It’s easy to make mealtime into a learning experience for your little one. Teach them new tastes and the alphabet all at once with this handy guide!
B is for Banana Puree – Puree or mash sliced bananas for another great fruit mush that’s easy to enjoy alone or with other sweet or tart flavors.
C is for Carrot Meatballs – Introduce this one around 10 months, when baby is old enough to hold onto their own food and eating solids. They make a great low-sodium snack!
D is for Dried Fruit – This is one that should definitely wait until 9 to 12 months, after your little one’s chewing other food well. While it’s a great way to introduce new flavors and textures, be careful of choking hazards and cut the fruit into small pieces.
E is for Eggs – Egg allergies are common in infants but outgrown quickly, in most cases; start with yolks at 8 months and add the egg white at 1 year, if your child’s not allergic. They’re a nutrient-packed addition to any meal!
F is for Fish Sticks – This is a great meal for older infants who are starting to learn about solid foods. If you bread them yourself with bread crumbs or ground potato chips, it can even be a family project!
G is for Grapes – Grapes make another great puree option, one that’s especially easy to add to milk or formula for a tasty treat.
H is for Hummus – A tine of chickpeas, some olive oil, lemon juice, and five minutes with a blender net you a tasty spread that goes with just about anything!
I is for International Food – When baby’s old enough for solids, don’t hesitate to start looking beyond American favorites! Crepes with fun spreads are a great early food.
J is for Jicama – This veggie tastes like sweet carrots, and can be enjoyed raw by older children. For babies just starting on solids, though, it should be steamed first.
K is for Kiwi – While kiwi is very acidic and probably shouldn’t be baby’s first fruit, it’s chock full of Vitamin C and a great addition to meals! You can puree it or serve it sliced; even the seeds won’t hurt tiny bodies.
L is for Lemon Yogurt – Lemon yogurt, or yogurt of any flavor, makes a great addition to pancake mix.
M is for Mango – Mangos are another good early fruit, which can be introduced anywhere from 6 to 10 months. Puree it, serve it as-is, or mix a blended mango into yogurt to a tasty treat!
N is for Nuts – Ground or chopped nuts (being mindful of allergies, of course!) make a great addition to cereal, yogurt, or fruit purees.
O is for Orange Yogurt Pops – Oranges and other citrus fruits are best introduced at around 12 months; the high acid content tends to give babies rashes before then. Once they’re old enough, pureed orange added to yogurt and frozen overnight in an ice cube tray makes a fun dessert, especially on hot summer days!

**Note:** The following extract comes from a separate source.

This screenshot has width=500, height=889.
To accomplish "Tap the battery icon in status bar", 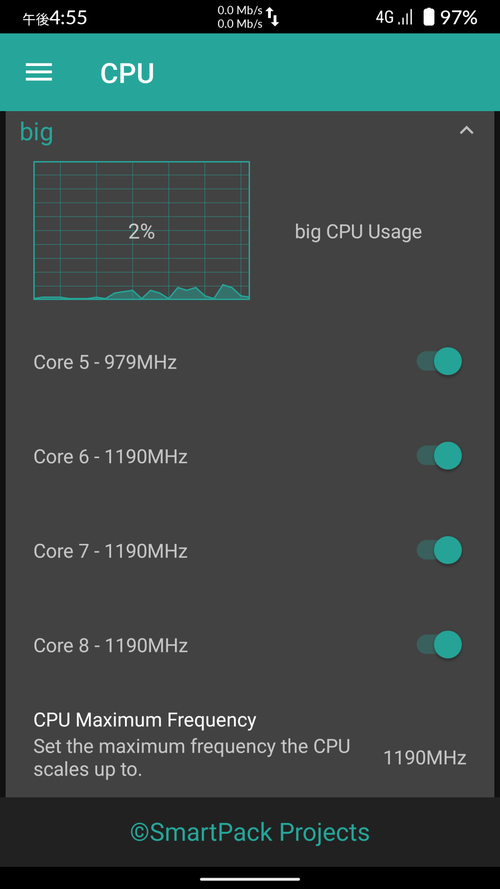I will (429, 18).
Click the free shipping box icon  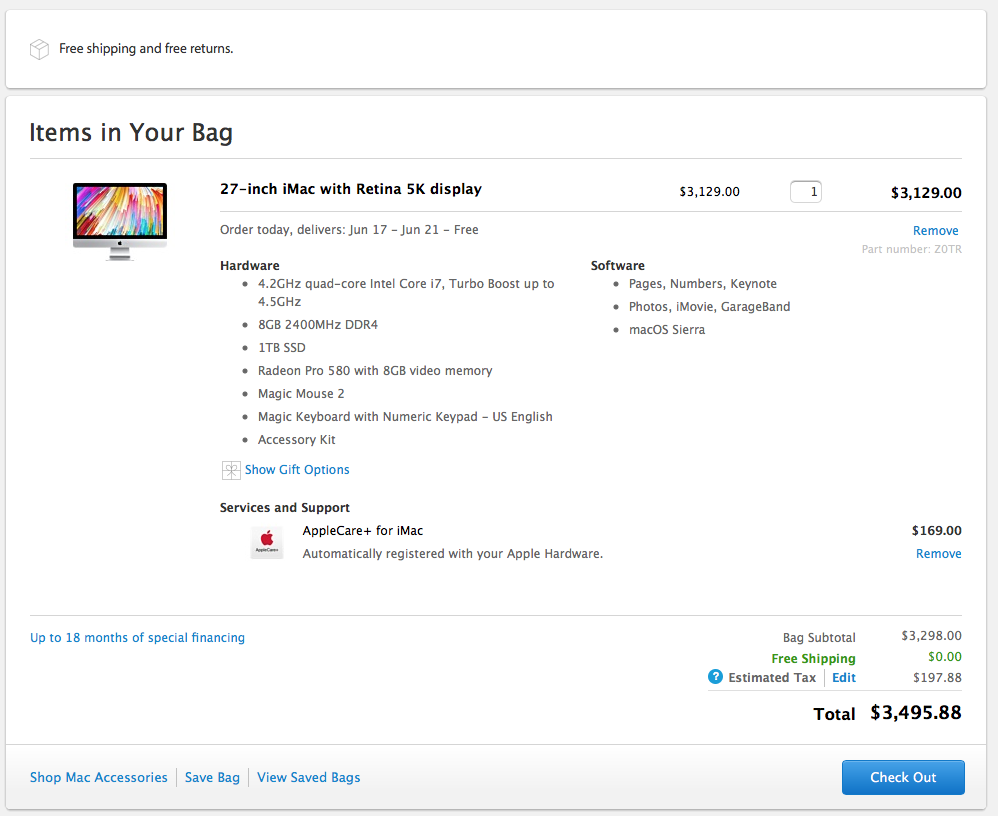(39, 49)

P is for Potatoes – Did you know you can puree potatoes after boiling, instead of mashing them? The resulting paste is an easy background to any number of other foods.
Q is for Quinoa – This tasty side makes a great mix with cheese, butter and salt for an easy snack – quinoa balls.
R is for Rice – Rice is a versatile food when you’re considering options for baby. Start with puddings around 6 months, and graduate up to risotto at about 10 months, when they’re better at chewing.
S is for Soup – Since soup can be all liquid, it’s a great way to start introducing new flavors to your little one before they’re fully ready for solids! Lentils, carrots, and beets make perfect broths for baby.
T is for Tuna – Add tuna to a potato puree or other mushy food when baby’s old enough to chew (around 10 months) to introduce a new flavor and texture.
U is for Under the Sea – Canned salmon is another great addition to purees and pastas! If you venture into shellfish, though, be mindful of allergies.
V is for Vanilla – Natural vanilla extract is an easy way to add a little pep to anything from pureed fruit to plain yogurt!
W is for Wheat Germ – Wheat germ is incredibly nutritious and goes with practically anything, from soups to purees to yogurt. However, if your child has a gluten allergy, you’ll want to avoid this one.
X is for Xmas Dishes – We usually think of boxed stuffing as a Thanksgiving or Christmas side dish, but it can be a great meal for a baby just venturing into solid food! For added flavor, cook some spinach or kale and mix it in.
Y is for Yogurt – Whether you make your own or buy it from the store, yogurt is an easy first solid food for baby.
Z is for Zucchini Fries – Bake sliced zucchini, sprinkled with olive oil and a little salt, at 400 for 20 to 25 minutes for a tasty, nutritious treat for an older infant.